He looks at the pilot project as a glimmer of hope. "This ordinance is not what we want, or what council member Shevawn Akers proposed, but it is a start," he said. Cullen is owner of Cullen's Carts that sell hotdogs and brats late in the evening.
Akers heads the work group that drafted the food truck proposal.
"You really don't want to seem ungrateful to council when they are trying to allow you go out there on public property, but there are other businesses that freely use public property," Cullen said.
Restaurants set up sidewalk cafes for a fee of $50 a year, he added.
The pilot project has been given first reading by the Urban County Council, and was on track for a second reading at next Thursday night's meeting.
However, The earliest the parking board could act is June 13, its next scheduled meeting.
"These are public meters. What we are doing is taking them away from the public and giving them to a specific segment," Frazier said. "So we want to make sure before we tie up public meters, we have some rational basis to do that."
Akers said she will ask council on Thursday to table the ordinance and take it up on June 20.
She expects council members to approve the pilot project then.
Jake Gibbs, an owner of Alfalfa's restaurant on East Main Street, was at the parking authority's specially called meeting on Wednesday and said he was "appalled at the general proposal" to allow food trucks to park in metered spaces downtown. Gibbs said there is an excess of restaurants, and parking is already at a premium.
Frazier said the parking authority took the matter seriously.
Debbie Long, owner of Dudley's on Short, said allowing trucks to park in metered spaces over the lunch hour means finding a space and getting to a restaurant will be harder for customers. "And that's a problem," she said.

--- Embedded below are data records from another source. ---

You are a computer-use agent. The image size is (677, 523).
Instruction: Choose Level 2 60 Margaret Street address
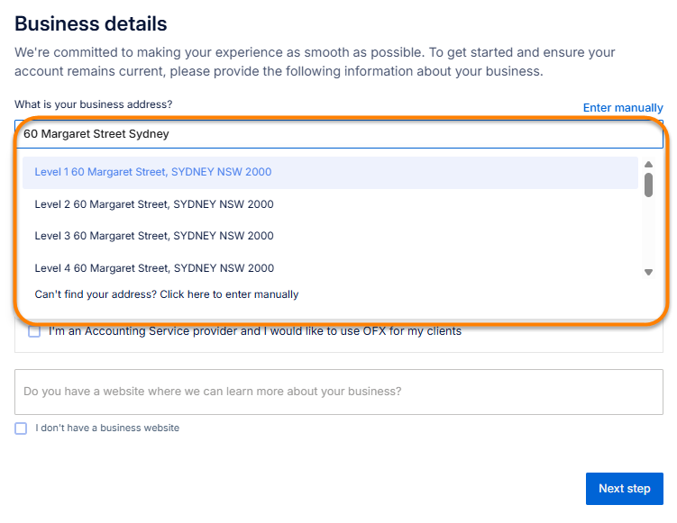153,204
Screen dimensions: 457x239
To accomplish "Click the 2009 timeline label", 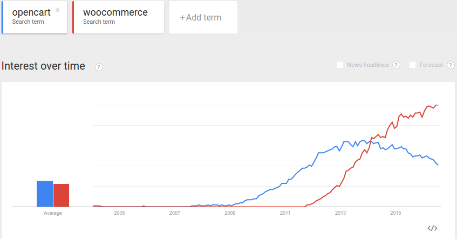I will tap(230, 213).
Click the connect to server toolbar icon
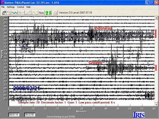 coord(4,13)
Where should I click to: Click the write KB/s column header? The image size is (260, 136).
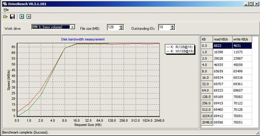[x=242, y=39]
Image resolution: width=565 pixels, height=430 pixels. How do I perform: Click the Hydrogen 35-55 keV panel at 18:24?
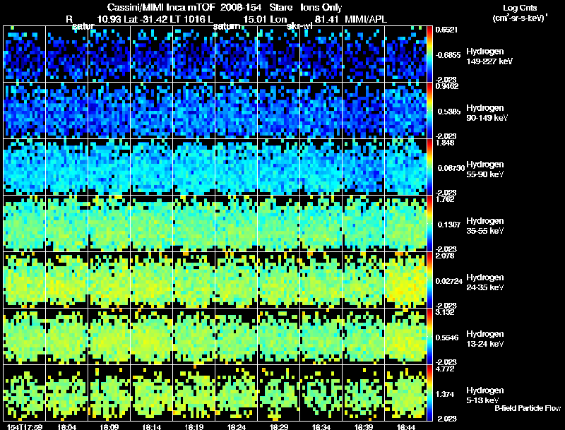point(237,223)
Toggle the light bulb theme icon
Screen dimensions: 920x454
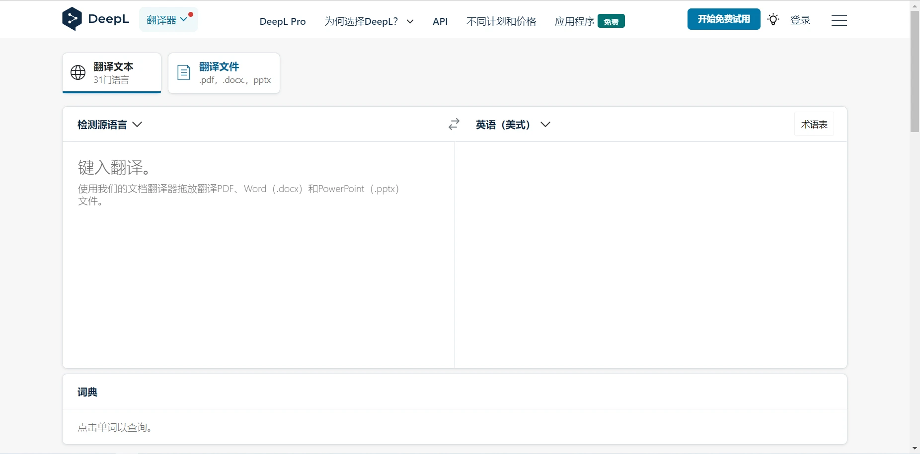773,20
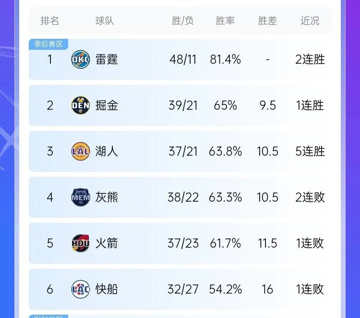Click the 近况 column header
Viewport: 360px width, 318px height.
310,21
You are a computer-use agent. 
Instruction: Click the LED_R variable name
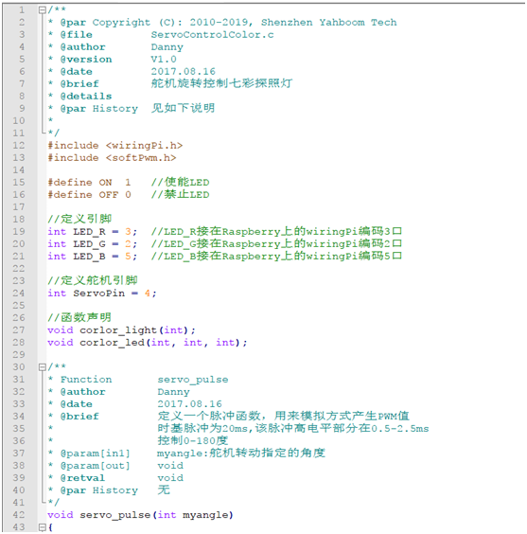coord(89,232)
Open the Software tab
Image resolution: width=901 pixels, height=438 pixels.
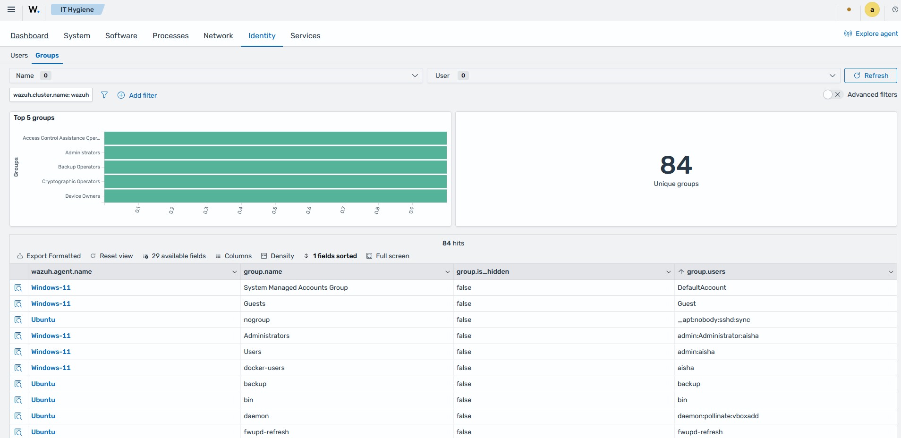(x=121, y=35)
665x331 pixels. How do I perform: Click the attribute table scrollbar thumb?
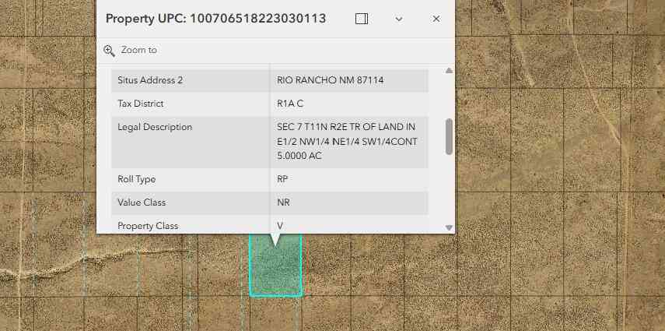click(449, 136)
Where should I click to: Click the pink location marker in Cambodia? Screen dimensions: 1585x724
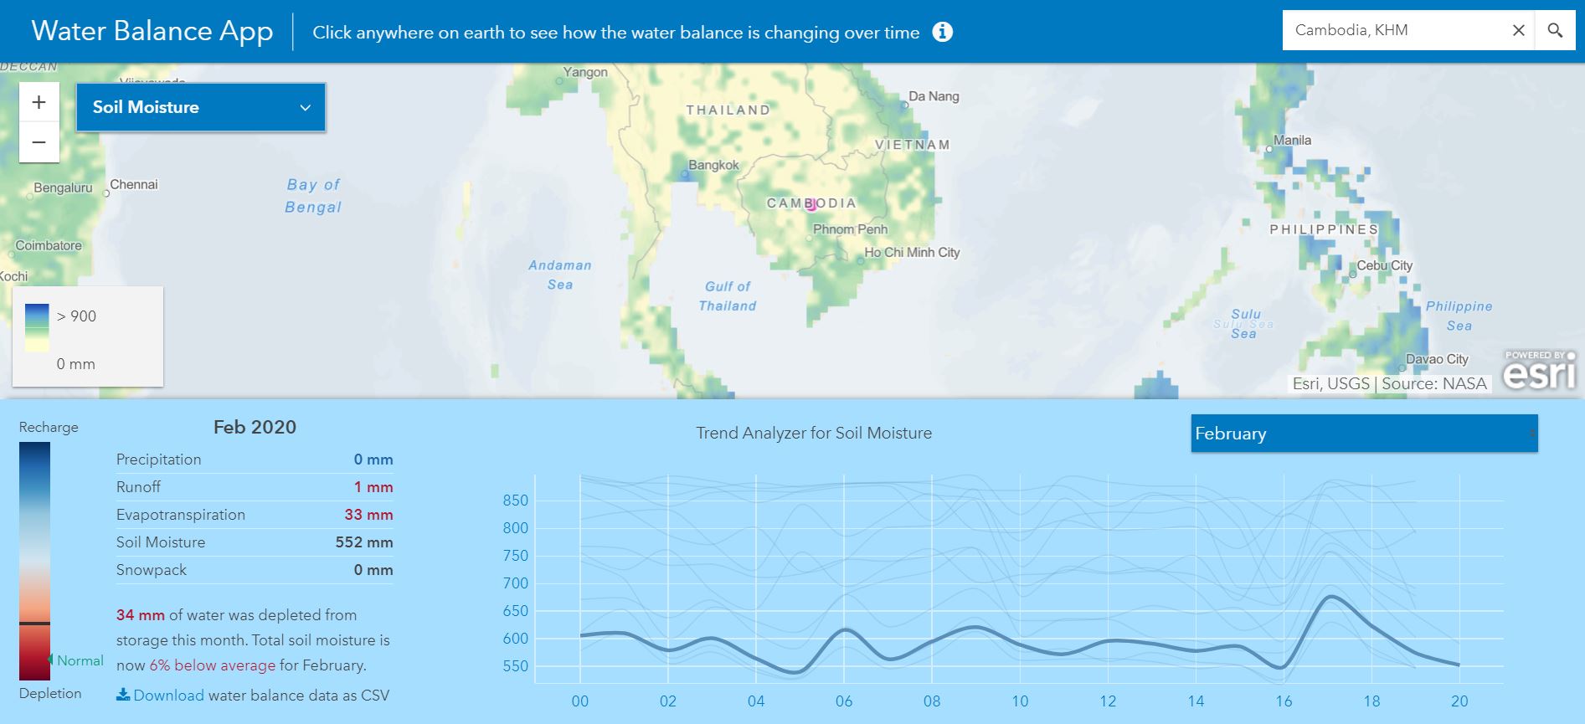pyautogui.click(x=811, y=205)
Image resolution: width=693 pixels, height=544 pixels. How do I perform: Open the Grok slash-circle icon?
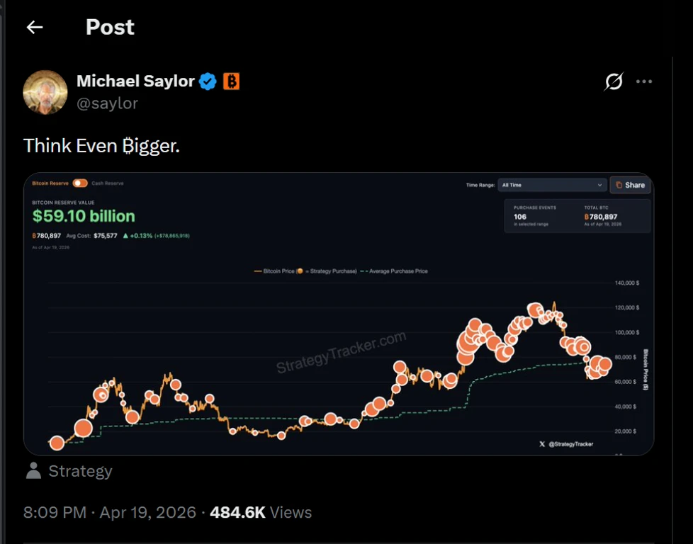614,81
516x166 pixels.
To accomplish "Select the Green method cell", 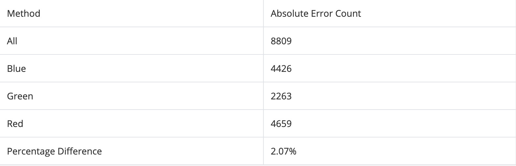I will click(20, 96).
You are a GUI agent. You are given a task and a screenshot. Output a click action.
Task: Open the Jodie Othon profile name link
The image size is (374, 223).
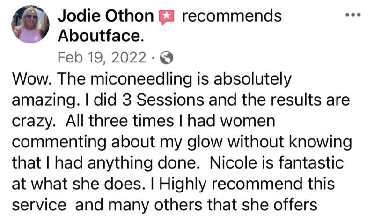106,16
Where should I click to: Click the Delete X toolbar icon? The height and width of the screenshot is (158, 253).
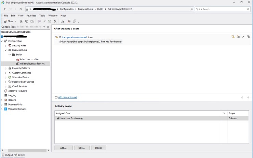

Parking meters is what downtown restaurants "live and die by," Long said.
Long said she'd like to see the trucks continue to operate on private property.
Asked if getting food trucks on public streets in other cities has been such a lengthy process, Tibbetts, executive director of the national Mobile Food Vendors Association, said, "There seems to be two polar opposite groups. Towns like Seattle, Austin and Portland have completely embraced food trucks.
"Or there are places like Lexington, Washington, D.C., and Chicago that are not embracing the trucks," he said. Tibbetts owns Cluck n' Burgers.
In Boston, food trucks operate in neighborhoods as well as downtown, after the Boston City Council approved expansion in 2011.
"There was a desire from brick and mortar restaurants to have food trucks to create a food zone for consumers," says Peter Murphy, program coordinator for food initiatives.
"Food trucks are very popular and in very high demand from consumers," he said.
But Washington is considering whether to restrict areas where food trucks can operate.
In Lexington, the food truck association is urging mobile truck supporters to contact their council representative to express their support, Cullen said.